18 years for human trafficking ringleader

Saban found guilty of false imprisonment, possession of prostitution premises, money laundering, confiscating passport.

prostitution (photo credit: Reuters)
(photo credit: Reuters)
The Tel Aviv District Court on Thursday sentenced the ringleader of an international human trafficking ring to 18 years and seven months in prison.
Rahamim “Rami” Saban was convicted in January of trafficking hundreds of Ukrainian, Russian, Moldovan, Belarusian and Uzbek women into Israel for prostitution, in what the court said was one of the largest human trafficking operations in Israel’s history.
Saban’s international network of criminal associates “sourced” the women in Eastern Europe and persuaded them to come to Israel to work as waitresses and bar staff. They would then smuggle the women into Israel via Egypt and Turkey.
However, once in Israel, the women were sold to escort services in the central region, where they were forced to work as prostitutes.
In Thursday’s sentencing hearing, Judges Chaled Kabub, Daphna Avnieli and Meir Yifrach said Saban was guilty of a large number of serious human trafficking crimes – including false imprisonment, possession of premises for prostitution, money laundering, conspiracy to commit a crime, causing a person to leave a country for prostitution or slavery, causing a person to engage in prostitution, confiscating a passport, and harassing a witness.
Saban was the leader of “ugly and contemptible” criminal activity, Kabub said.
For many years, the judge said, Saban developed international contacts that enabled him to run huge trafficking operations in Israel and overseas.
Since 2000, Saban had been the dominant figure in the trafficking ring, and had been the one who connected with criminals overseas to bring the women to Israel, the judges noted.
For these reasons, Kabub said, Saban should face the maximum punishment under the law.
The court held that Saban will spend a total of 18 years and seven months behind bars.
The judges also ordered Saban to pay a total of NIS 165,000 compensation – NIS 15,000 to each of 11 trafficked women named as complainants in the indictment.
Saban was sentenced alongside four other defendants, Shmuel Malka, David Moraidi, Yaakov Moraidi and Golan Ezrad.
The court sentenced Malka to three years in prison and a NIS 20,000 fine.
David Moraidi, who had a central role in the trafficking operations, was sentenced to 10 years in prison.
The court also ordered Moraidi to pay a total of NIS 190,000 compensation – NIS 10,000 each to nine complainants, plus a fine of NIS 100,000.
Yaakov Moraidi, who was brought into the gang by his brother David, was sentenced to six years in prison, and ordered to pay a total of NIS 45,000 compensation and a NIS 60,000 fine.

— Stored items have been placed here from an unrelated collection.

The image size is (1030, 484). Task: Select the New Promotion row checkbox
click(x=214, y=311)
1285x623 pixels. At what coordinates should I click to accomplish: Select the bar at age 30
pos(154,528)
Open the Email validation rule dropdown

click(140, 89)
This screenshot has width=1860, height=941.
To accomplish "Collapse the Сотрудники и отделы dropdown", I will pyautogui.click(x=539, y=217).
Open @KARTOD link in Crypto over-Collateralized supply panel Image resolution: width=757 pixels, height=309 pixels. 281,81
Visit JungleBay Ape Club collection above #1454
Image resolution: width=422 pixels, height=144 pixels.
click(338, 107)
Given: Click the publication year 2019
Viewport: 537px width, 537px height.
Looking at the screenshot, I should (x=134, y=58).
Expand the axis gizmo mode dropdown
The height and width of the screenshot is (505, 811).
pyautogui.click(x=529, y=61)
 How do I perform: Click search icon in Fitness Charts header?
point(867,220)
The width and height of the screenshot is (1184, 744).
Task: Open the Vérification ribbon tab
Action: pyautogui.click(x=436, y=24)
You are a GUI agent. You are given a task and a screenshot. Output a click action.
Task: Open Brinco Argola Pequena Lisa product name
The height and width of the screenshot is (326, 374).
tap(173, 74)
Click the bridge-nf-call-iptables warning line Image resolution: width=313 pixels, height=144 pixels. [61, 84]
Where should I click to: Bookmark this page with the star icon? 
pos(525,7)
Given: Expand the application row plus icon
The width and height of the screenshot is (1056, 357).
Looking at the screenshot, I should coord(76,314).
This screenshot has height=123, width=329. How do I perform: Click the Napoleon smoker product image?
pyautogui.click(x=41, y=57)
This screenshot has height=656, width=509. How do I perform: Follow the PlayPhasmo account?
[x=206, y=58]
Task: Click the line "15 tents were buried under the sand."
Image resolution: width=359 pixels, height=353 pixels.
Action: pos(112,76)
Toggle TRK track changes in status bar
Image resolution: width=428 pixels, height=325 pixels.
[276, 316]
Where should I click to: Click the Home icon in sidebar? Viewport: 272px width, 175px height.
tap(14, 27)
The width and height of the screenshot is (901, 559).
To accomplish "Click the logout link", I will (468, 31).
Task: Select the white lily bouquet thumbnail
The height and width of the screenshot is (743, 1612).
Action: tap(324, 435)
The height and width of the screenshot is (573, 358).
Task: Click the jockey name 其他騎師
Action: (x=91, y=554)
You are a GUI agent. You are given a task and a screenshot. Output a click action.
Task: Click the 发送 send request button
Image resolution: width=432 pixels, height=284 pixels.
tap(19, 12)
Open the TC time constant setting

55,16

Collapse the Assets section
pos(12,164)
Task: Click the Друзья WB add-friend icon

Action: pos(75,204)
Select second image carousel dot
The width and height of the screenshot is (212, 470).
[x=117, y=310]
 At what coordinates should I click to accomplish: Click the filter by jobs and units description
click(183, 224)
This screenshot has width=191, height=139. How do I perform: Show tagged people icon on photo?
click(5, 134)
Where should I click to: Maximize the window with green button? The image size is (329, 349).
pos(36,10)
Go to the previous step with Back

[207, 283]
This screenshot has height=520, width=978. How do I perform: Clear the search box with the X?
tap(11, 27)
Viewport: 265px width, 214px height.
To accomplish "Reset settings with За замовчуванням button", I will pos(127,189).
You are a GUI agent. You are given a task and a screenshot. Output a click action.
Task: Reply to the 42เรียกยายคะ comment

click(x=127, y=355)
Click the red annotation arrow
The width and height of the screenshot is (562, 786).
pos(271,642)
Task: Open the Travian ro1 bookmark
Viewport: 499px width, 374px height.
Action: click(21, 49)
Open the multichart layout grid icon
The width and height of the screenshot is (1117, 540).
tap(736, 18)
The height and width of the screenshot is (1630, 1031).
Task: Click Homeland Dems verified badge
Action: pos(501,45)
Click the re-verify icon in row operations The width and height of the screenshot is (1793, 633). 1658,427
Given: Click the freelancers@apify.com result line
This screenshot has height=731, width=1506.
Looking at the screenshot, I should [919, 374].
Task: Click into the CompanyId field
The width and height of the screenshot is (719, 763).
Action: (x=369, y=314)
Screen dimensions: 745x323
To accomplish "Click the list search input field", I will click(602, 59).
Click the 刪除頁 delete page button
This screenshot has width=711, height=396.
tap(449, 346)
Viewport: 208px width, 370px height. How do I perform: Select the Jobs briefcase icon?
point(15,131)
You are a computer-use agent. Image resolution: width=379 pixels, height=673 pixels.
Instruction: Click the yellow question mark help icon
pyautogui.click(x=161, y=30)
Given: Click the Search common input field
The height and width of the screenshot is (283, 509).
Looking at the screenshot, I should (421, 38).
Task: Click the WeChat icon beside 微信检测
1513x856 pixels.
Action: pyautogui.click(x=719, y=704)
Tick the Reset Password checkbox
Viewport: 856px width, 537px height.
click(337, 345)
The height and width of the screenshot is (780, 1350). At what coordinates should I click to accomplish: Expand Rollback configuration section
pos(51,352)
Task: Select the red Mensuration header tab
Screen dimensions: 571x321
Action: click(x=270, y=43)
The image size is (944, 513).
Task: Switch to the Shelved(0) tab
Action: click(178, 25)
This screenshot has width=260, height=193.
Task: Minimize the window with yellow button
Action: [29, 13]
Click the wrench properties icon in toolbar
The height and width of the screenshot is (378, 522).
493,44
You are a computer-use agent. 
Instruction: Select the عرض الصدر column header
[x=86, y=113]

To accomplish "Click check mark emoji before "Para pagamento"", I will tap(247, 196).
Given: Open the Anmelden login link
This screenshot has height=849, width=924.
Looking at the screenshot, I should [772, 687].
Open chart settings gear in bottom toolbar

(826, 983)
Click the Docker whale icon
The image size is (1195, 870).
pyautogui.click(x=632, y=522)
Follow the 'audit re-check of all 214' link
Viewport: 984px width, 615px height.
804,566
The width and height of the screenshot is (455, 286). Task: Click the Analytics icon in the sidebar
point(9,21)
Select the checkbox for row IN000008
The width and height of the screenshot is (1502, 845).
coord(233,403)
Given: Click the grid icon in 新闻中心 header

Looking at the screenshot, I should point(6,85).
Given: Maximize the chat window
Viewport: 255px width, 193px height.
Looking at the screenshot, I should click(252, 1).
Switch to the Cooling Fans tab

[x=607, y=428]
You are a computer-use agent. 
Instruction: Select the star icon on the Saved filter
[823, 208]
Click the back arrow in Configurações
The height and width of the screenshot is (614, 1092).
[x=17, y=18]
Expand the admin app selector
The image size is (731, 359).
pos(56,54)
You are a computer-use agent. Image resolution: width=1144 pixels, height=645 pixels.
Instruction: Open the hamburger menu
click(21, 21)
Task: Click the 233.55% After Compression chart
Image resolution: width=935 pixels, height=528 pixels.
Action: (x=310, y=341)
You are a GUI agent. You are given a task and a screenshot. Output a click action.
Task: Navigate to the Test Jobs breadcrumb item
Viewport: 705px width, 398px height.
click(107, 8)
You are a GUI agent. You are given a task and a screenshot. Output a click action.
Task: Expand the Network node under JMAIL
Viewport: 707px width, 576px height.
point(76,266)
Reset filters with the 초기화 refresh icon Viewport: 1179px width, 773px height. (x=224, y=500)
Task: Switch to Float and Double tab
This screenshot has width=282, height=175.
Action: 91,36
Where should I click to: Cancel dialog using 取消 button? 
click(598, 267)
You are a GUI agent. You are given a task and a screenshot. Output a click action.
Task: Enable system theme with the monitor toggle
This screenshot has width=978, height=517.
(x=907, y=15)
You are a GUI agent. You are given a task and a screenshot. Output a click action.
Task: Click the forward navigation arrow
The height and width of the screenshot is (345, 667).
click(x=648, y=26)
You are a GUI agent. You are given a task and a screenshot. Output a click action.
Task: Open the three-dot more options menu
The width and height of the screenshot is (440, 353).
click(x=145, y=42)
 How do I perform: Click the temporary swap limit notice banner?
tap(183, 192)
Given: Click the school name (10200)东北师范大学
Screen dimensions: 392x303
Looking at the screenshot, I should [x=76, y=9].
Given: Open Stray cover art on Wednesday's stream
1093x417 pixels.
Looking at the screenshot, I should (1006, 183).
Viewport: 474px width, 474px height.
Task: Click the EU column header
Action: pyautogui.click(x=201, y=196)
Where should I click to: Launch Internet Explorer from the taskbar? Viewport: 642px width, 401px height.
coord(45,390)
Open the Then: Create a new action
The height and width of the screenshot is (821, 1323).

He ran the prostitution operations and was in daily contact with the trafficked women in Israel, the court said.
Ezrad, whom the judges said was a “low ranking” gang member, received a 12-month prison sentence and a fine of NIS 100,000.
In sentencing Saban and his fellow defendants, the judges undertook a review of international legislation regarding human trafficking, and cited paragraph 4 of the Universal Declaration of Human Rights, which deals with slavery. “No one shall be held in slavery or servitude; slavery and the slave trade shall be prohibited in all their forms,” the article reads.
The judges noted that the prohibition against human trafficking is anchored extensively in international law, and that Israel has chosen to join forces with international law enforcement authorities to combat this crime.
MK Orit Zuaretz (Kadima), chairwoman of the Subcommittee on Trafficking in Women, said Saban’s sentence “indicates that the state has declared war on trafficking in women.”
Zuaretz said the 18-year sentence was an “important element in the state’s struggle against trafficking in women and against exploiting women for prostitution.
“Israel has declared a total war on against trafficking in women, and the courts have recently demonstrated that they have gotten on board with changes led by the Justice Ministry,” she said.
“Israel has joined other countries at the forefront of the uncompromising struggle against trafficking in women.”
Although there are no official figures, it is estimated that there are currently more than 15,000 people working in the prostitution industry in Israel, 5,000 of whom are minors. Israel has been a destination country for more than 25,000 victims of human trafficking since the 1990s.
Ruth Eglash contributed to this report.